Environmental Studies - Soil Pollution

Environmental Studies – Soil Pollution

Soil pollution refers to an undesirable decrease in the quality of soil, either by man-induced sources or natural sources or by both.

Soil is vital not only for the growth of plants and growing food but also cultivating raw materials for agro-based industries.

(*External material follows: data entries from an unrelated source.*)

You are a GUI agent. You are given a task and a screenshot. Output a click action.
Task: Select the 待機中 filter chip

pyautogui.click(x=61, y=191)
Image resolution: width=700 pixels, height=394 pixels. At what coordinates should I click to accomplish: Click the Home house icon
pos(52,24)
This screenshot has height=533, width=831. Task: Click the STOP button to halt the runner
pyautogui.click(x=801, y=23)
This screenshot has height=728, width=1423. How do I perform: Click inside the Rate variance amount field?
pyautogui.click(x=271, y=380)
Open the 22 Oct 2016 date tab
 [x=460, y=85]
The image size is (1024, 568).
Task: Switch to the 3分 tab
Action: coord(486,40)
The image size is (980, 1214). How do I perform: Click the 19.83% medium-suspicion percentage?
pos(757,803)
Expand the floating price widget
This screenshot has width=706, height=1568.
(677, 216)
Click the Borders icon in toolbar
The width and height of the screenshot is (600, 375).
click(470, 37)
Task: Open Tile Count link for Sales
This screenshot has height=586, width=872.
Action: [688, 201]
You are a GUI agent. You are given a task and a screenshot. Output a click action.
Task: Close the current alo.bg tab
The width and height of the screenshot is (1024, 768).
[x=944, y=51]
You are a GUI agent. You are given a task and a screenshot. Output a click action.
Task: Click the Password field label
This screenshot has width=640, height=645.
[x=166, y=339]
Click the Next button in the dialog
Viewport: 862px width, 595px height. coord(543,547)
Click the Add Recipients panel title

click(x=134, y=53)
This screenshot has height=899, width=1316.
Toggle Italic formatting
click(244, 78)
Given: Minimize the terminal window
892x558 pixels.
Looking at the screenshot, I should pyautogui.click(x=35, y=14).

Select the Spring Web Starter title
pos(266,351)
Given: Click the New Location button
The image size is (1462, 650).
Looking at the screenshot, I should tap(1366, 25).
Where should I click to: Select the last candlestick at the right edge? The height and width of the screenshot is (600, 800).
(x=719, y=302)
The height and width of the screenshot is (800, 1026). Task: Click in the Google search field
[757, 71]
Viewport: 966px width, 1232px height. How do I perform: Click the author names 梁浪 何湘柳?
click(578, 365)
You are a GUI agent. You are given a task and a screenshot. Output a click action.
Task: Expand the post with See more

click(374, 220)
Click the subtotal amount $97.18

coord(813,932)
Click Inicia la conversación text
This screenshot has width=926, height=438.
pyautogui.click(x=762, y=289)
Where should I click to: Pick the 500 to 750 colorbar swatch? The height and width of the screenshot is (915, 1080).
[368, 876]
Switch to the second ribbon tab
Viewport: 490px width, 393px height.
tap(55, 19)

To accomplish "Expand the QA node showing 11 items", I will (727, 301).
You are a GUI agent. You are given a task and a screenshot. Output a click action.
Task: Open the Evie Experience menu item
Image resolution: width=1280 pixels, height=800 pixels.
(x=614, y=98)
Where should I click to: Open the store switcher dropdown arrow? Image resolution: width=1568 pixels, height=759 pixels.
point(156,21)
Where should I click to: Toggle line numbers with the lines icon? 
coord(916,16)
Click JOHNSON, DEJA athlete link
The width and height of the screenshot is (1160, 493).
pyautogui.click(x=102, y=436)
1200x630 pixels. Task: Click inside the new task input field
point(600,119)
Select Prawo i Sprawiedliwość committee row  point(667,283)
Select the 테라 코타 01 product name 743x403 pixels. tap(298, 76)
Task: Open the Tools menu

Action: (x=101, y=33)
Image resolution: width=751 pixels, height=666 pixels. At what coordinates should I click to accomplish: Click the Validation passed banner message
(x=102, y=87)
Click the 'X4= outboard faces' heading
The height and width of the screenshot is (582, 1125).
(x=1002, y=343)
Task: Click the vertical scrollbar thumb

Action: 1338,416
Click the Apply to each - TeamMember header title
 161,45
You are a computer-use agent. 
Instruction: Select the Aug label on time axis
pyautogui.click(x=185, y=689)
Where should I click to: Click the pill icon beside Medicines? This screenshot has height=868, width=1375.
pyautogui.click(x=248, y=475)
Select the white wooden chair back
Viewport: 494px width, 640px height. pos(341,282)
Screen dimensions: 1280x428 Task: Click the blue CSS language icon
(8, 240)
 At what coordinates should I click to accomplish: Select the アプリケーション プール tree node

Health soil is a significant prerequisite for human survival.

Causes of Soil Erosion

  • Deforestation at large scale
  • Over-grazing
  • Mining
  • Decrease in soil microorganisms
  • Excessive use of chemical fertilizers
  • Excessive use of irrigation
  • Lack of humus content
  • Improper and unscientific rotation of crops

Soil pollution leads to many harmful consequences such as decrease in agricultural production; reduced nitrogen fixation; reduction in biodiversity; silting of tanks, lakes and reservoirs; diseases and deaths of consumers in the food chain due to use of chemical fertilizers and pesticides, etc.

Soil Pollution Control

  • Adoption of soil-friendly agricultural practices.
  • Use of compost manures in place of chemical fertilizers; Use of bio-fertilizers and natural pesticides help in minimizing the usage of chemical fertilizers and pesticides
  • Scientific rotation of crop to increase soil fertility.
  • Proper disposal of industrial and urban solid and liquid wastes.
  • Planting of trees to check soil erosion in slopes and mountainous regions.
  • Controlled grazing.
  • Reduction in the heaps of garbage and refuse.
  • The principles of three R’s − Recycle, Reuse, and Reduce − help in minimizing generation of solid waste.
  • Formulation and effective implementation of stringent pollution control legislation.
  • Improved sewage and sanitation system in urban areas.